We hear that Mr. Lind is having parleyings with the Zapatistas! If he is going to dream this dream and pass it on to his friends in Washington, they will all have the most awful nightmare ever visited on dreamers. Zapata has been the terror of every President—Diaz, de la Barra, Madero, and Huerta—for nearly five years. His crimes and depredations are committed under the banner of “Land for the People,” and there has been a certain consistency about his proceedings, always “agin the government”; but that he has, after these years of bloodshed, rapine, and loot, rendered conditions more tolerable for any except the rapers and looters, is most debatable. I once saw some living remains brought to the Red Cross after one of his acts at Tres Marias, about fifty kilometers from here. A train was attacked, looted, oil was poured on the passengers, and the train was set on fire. The doctors who went to the station to get the remains out of the train say the sight was unforgetable. The name Zapata has now become a symbol of brigandage, and many operate under it. No general sent into Morelos has ever brought order. For instance, one was sent to Michoacan with two thousand cavalry, to put down a small force of several hundred brigands; though he had the grazing free, he charged the government 50 centavos per horse! It became a vicious, but profitable, circle, as you can well see.

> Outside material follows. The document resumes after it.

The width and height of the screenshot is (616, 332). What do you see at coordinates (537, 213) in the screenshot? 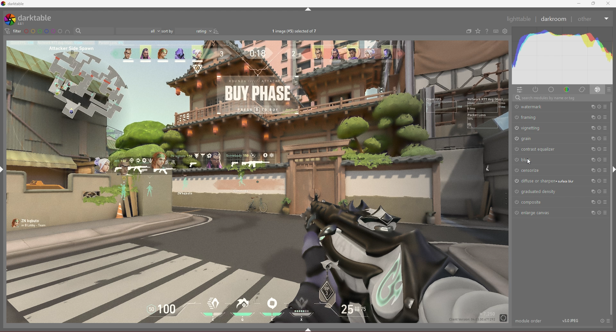
I see `enlarge canvas` at bounding box center [537, 213].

There has been a great break in exchange. The peso, which was two to one when we first came to Mexico, and lately has been three to one, or nearly that, broke Saturday, and went to four and a half to the gold dollar. Various explanations. Huerta has been threatening to found a bank of his own if the bankers did not do something for him. Some say that the bankers brought on the break in exchange to scare him, and others that Huerta proposed establishing a bank of his own to scare them! Anyway, exchange broke. During his conversation with the bankers, apropos of the loans they were loath to give him, Huerta is said to have jocularly remarked that there were trees enough in Chapultepec Park to hang them all on without crowding. Those old cypresses have witnessed a good deal, but a consignment of indigenous and foreign bankers hanging with the long, gray moss from their branches would have savored of novelty.